(NEW YORK) — Considering a trip to the park this weekend? It could save your life.
According to new research from the American Heart Association, people who spend time in neighborhoods with green space may have better blood vessel health and lower levels of biomarkers that indicate high stress and high risk of heart attacks or stroke.
In the study, researchers set out to understand the effect of green space on one’s heart. They collected blood and urine samples from over 400 people during a five-year span and assessed for markers of blood vessel injury and heart disease risk.
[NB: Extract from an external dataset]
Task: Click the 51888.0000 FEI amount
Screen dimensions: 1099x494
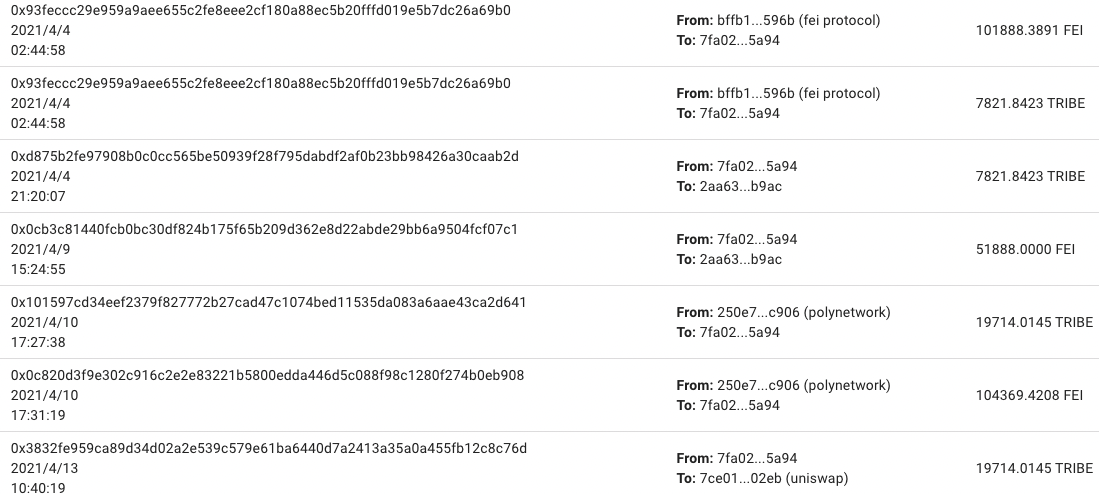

They compared these results with the Normalized Difference Vegetation Index (NDVI), a tool from the U.S. Geological Survey to categorize levels of vegetation in an area.
The researchers found that in areas of higher greenery, people had 5 to 10 percent lower urinary levels of epinephrine — a marker of stress and major player in the sympathetic nervous system, which controls the stress response.
High activity of the sympathetic nervous system has been shown to cause changes in blood pressure, clotting ability and inflammation — all major risk factors to heart disease.
They also found, through blood tests, that this same group had better ability to repair blood vessels.
The study’s lead author, Aruni Bhatnagar, Ph.D., said in a statement that “increasing the amount of vegetation in a neighborhood may be an unrecognized environmental influence on cardiovascular health and a potentially significant public health intervention.”